Traguardi
ancora lontani


di Giuseppe Fiorentino

La crisi finanziaria che minaccia i Paesi più avanzati rischia di far dimenticare o di far passare in secondo piano l'obiettivo di combattere la povertà estrema, le ingiustizie e le pandemie che continuano ad affliggere il sud del mondo. L'appello lanciato ieri da Benedetto XVI ai leader mondiali, che giovedì prossimo parteciperanno al summit indetto dall'Onu per verificare i progressi compiuti sul terreno dello sviluppo, mira proprio a richiamare l'attenzione sulle situazioni di povertà estrema che ancora una volta sembrano relegate nel dimenticatoio.

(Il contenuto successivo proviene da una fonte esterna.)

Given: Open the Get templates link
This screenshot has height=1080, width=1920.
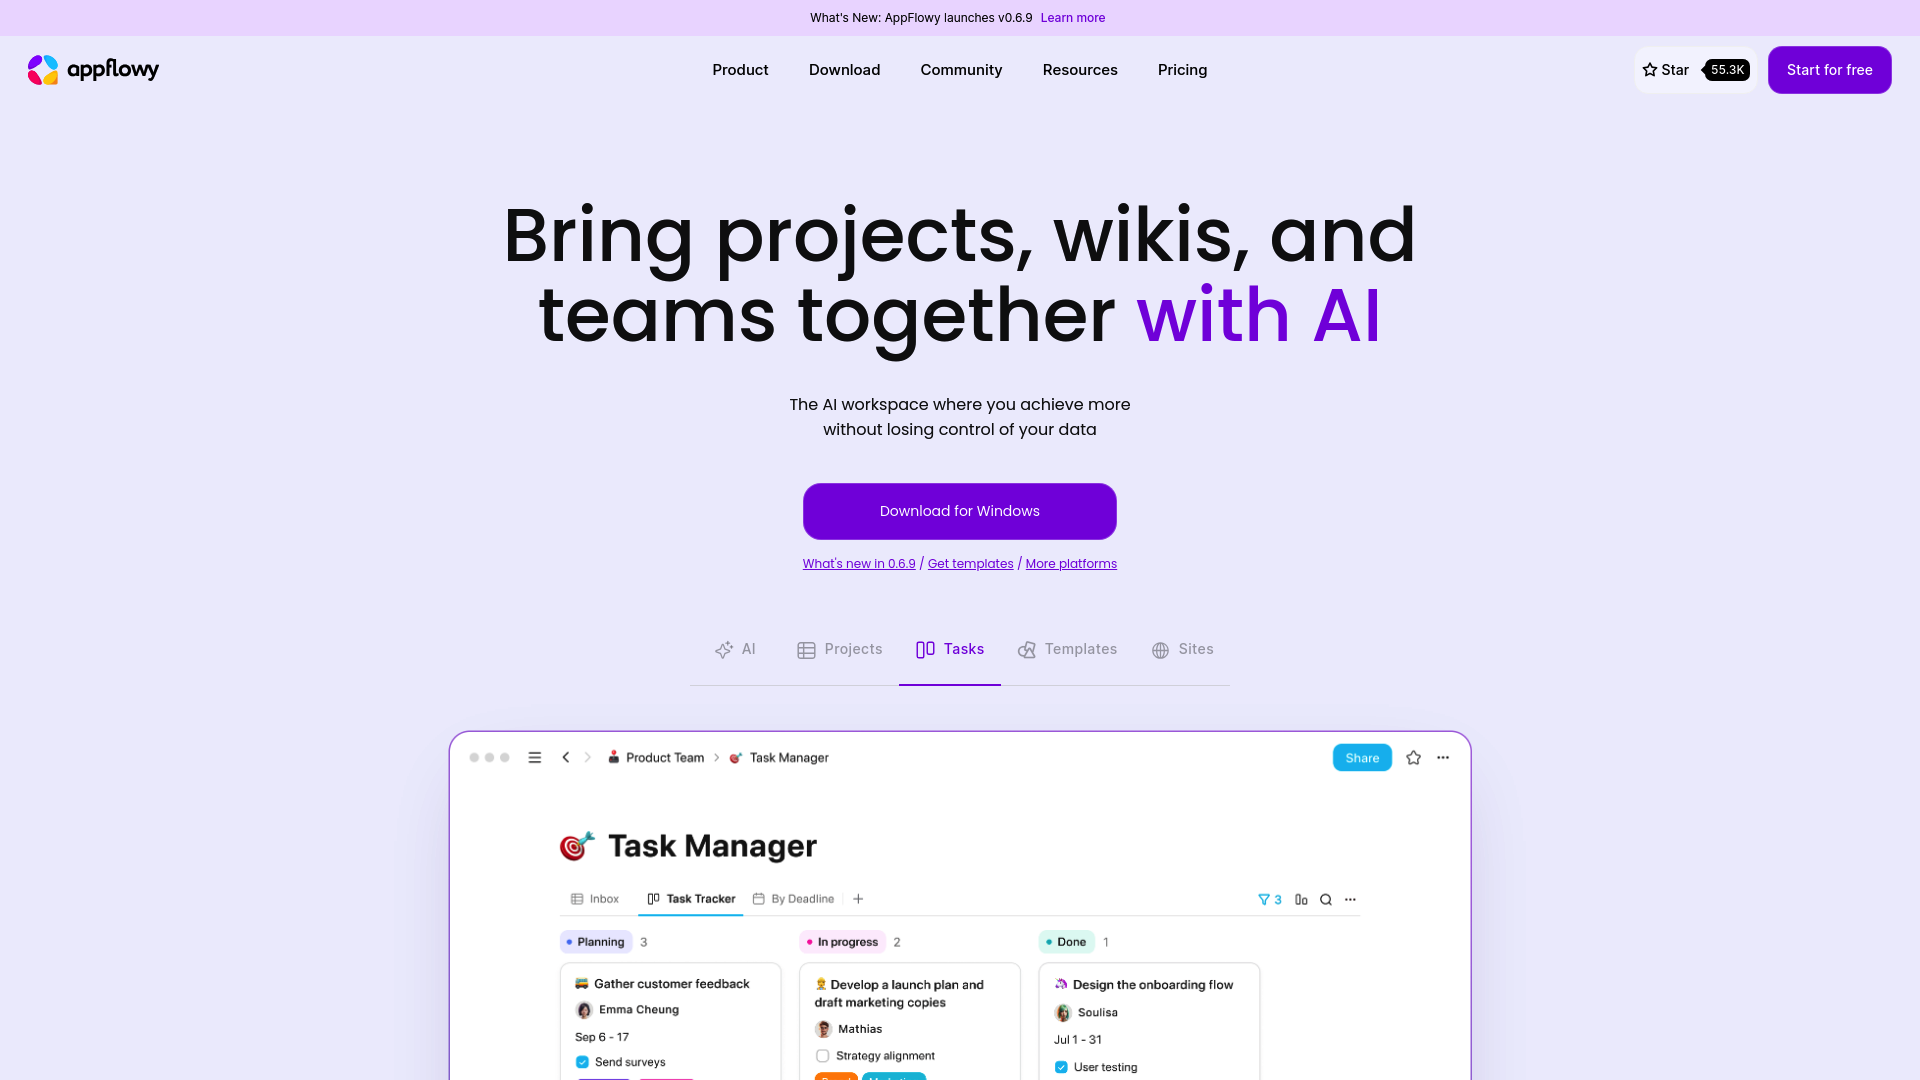Looking at the screenshot, I should [x=971, y=563].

L'auspicio del Papa è che la solidarietà ispiri le scelte dei governanti, così come era stato postulato in quell'ormai lontano settembre del 200o, quando vennero stabiliti gli Obiettivi di sviluppo del millennio (eliminare fame e povertà estrema; istruzione primaria per tutti; pari opportunità tra i sessi; ridurre la mortalità infantile; migliorare la salute materna; combattere Hiv e malaria; assicurare la sostenibilità ambientale; sviluppare un'alleanza globale per lo sviluppo).
Il rapporto annuale dell'Onu sul progresso della campagna lanciata nel 2000 ha denunciato un forte ritardo nell'applicazione degli Obiettivi rispetto alla scadenza, fissata per il 2015. Decine di Paesi se ne stanno addirittura allontanando. Povertà, mortalità infantile e femminile, Aids, malaria, fame e sete rischiano di aumentare, invece che diminuire.

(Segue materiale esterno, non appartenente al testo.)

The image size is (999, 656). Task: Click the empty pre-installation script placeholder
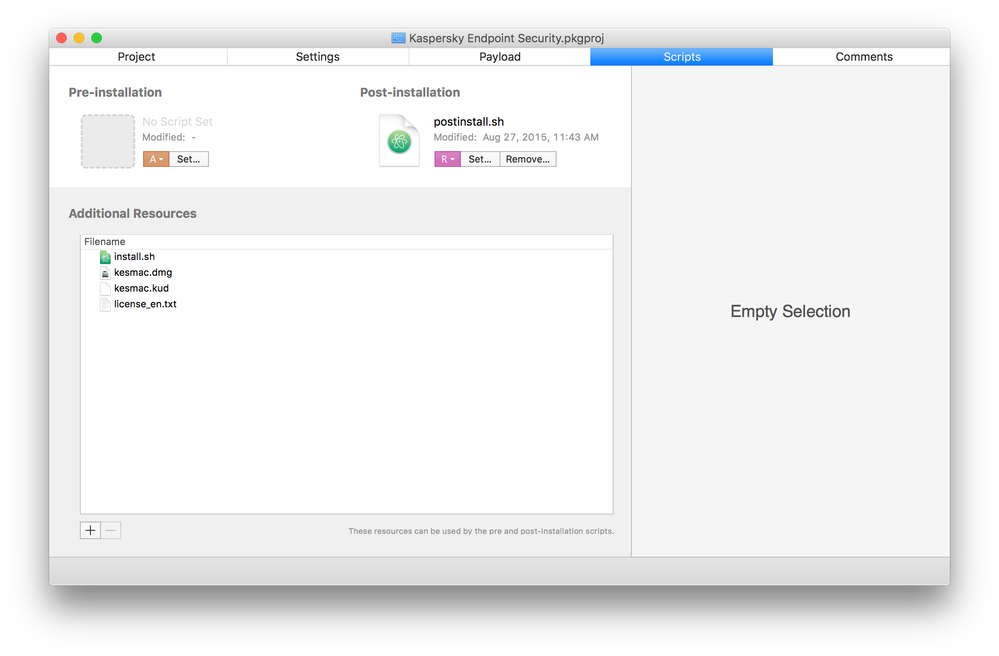(108, 141)
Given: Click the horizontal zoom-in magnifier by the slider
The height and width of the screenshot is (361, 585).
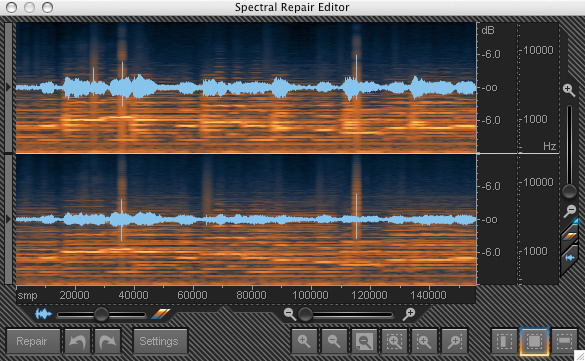Looking at the screenshot, I should (409, 314).
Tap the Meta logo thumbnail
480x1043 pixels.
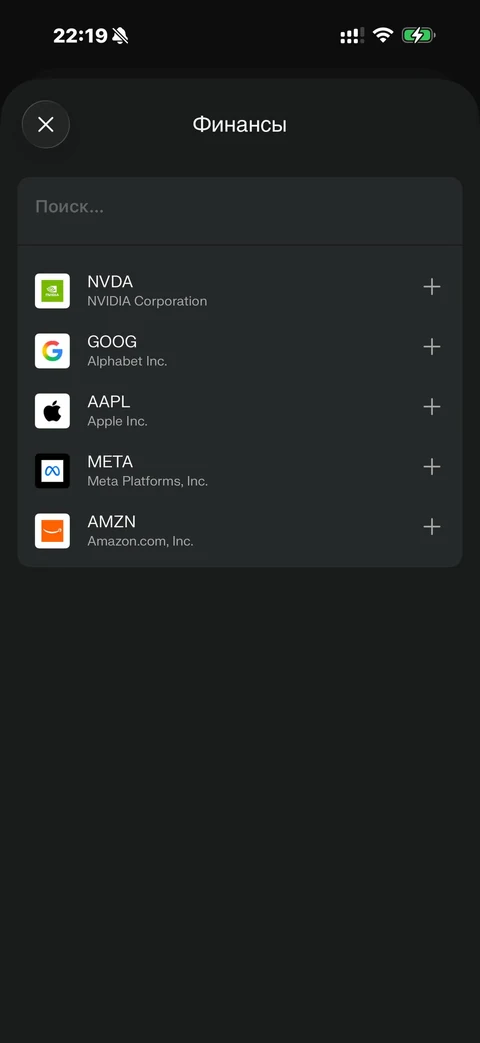(x=53, y=471)
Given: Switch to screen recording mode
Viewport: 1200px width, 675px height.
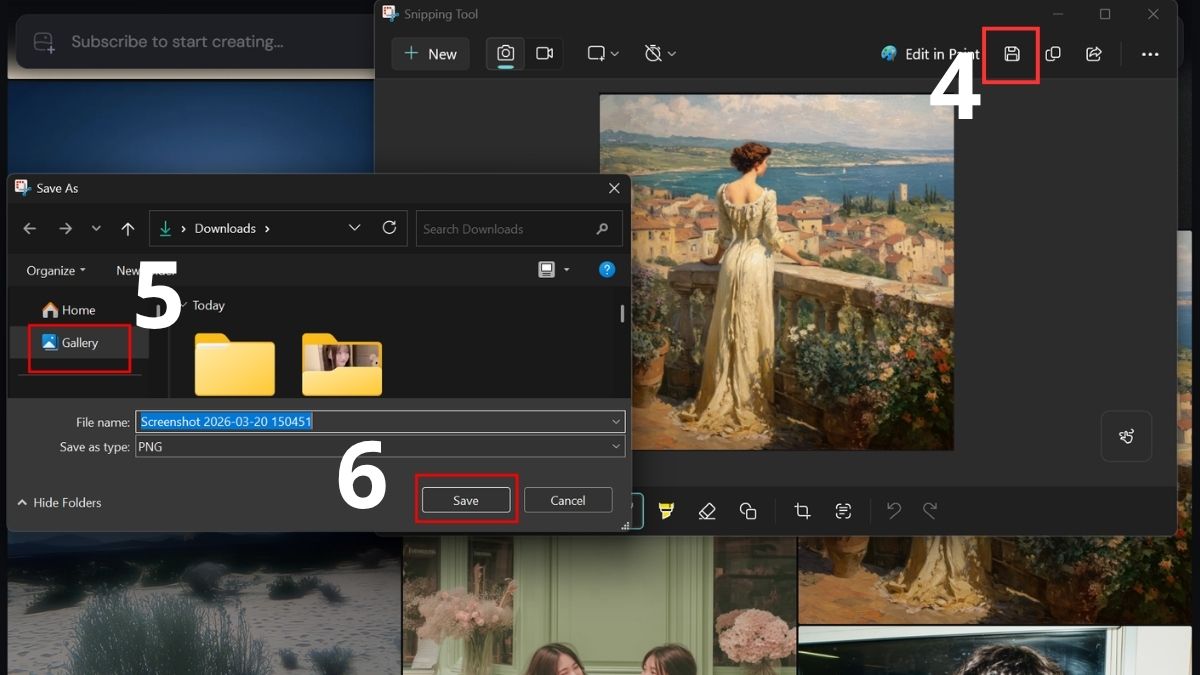Looking at the screenshot, I should (x=546, y=54).
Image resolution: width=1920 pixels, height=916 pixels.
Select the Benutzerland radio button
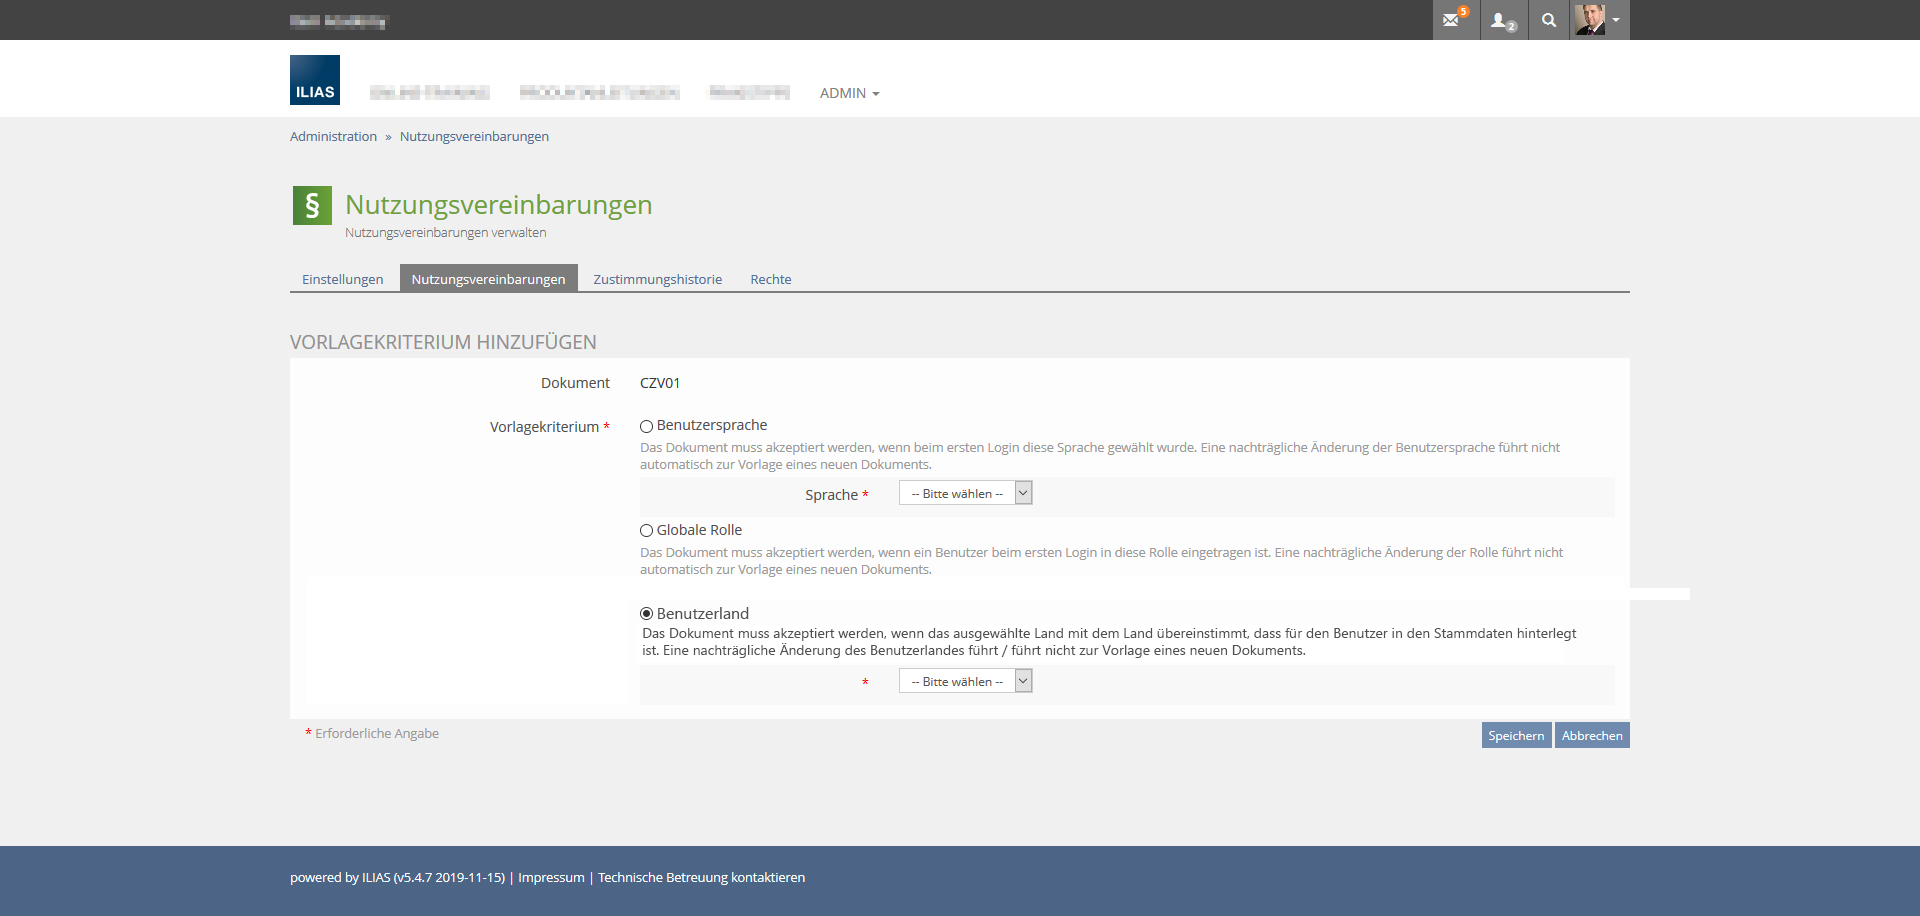(647, 614)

Dal rapporto - anticipato alcuni giorni fa dal segretario generale delle Nazioni Unite Ban Ki-moon - si comprende quanto le manovre speculative, che in questi mesi hanno fatto segnare sensibili rialzi nei prezzi dei carburanti e dei generi alimentari, abbiano pesato soprattutto sulle fasce di popolazione più vulnerabili. Il rallentamento della crescita economica ha prima di tutto ripercussioni negative sul potere di acquisto nei Paesi più poveri, mentre lo spaventoso aumento dei prezzi dei generi alimentari condurrà  altre  milioni  di  persone  alla fame.
I dati della Banca mondiale rivelano che il numero degli esseri umani costretti a vivere al di sotto della soglia statistica di povertà - 1,4 miliardi - è attualmente molto maggiore di quanto fosse auspicato nel 2000. L'Africa sub-sahariana si conferma la regione più povera del pianeta, con oltre la metà delle morti infantili del mondo. Preoccupante la situazione anche nel sud-est asiatico, in America Latina e nei Caraibi, dove i tassi di mortalità sono di circa quattro volte superiori a quelli dei Paesi industrializzati. Complessivamente un bambino nato in un Paese in via di sviluppo è 13 volte più esposto al rischio di morte nei primi anni vita rispetto a un suo coetaneo nato nei Paesi industrializzati.
I dati dimostrano che, con il miglioramento dell'assistenza materna o neonatale, la mortalità infantile verrebbe ridotta drasticamente. Eppure nel 2005 il 99 per cento delle donne morte durante la gravidanza o nelle settimane successive al parto risiedeva nei Paesi in via di sviluppo, con in testa l'Africa sub-sahariana e il sud-est asiatico.
Anche sul fronte dell'alfabetizzazione, l'Africa sub-sahariana continua a essere la regione più arretrata. Il tasso di iscrizione alle scuole elementari ha raggiunto solo di recente il 71 per cento e complessivamente circa 38 milioni di bambini - la stragrande maggioranza dei quali di sesso femminile - non hanno accesso all'istruzione primaria.
Sono dati non nuovi, ma che rivelano le reali dimensioni del problema. Certo è che le condizioni, da quell'ormai lontano settembre del 2000, sono radicalmente mutate. L'11 settembre 2001 ha impresso alla storia una svolta improvvisa, dirottando verso il comparto militare risorse che avrebbero potuto essere impiegate per la lotta alla povertà e mettendo in discussione lo stesso concetto di multilateralismo e di centralità dell'Onu. Anche per questo i progressi verso gli Obiettivi di sviluppo del millennio hanno fatto segnare un grave rallentamento. Ma per oltre un miliardo di persone la speranza nel futuro risiede solo nella capacità che i leader mondiali avranno di essere fedeli alle promesse fatte nel 2000.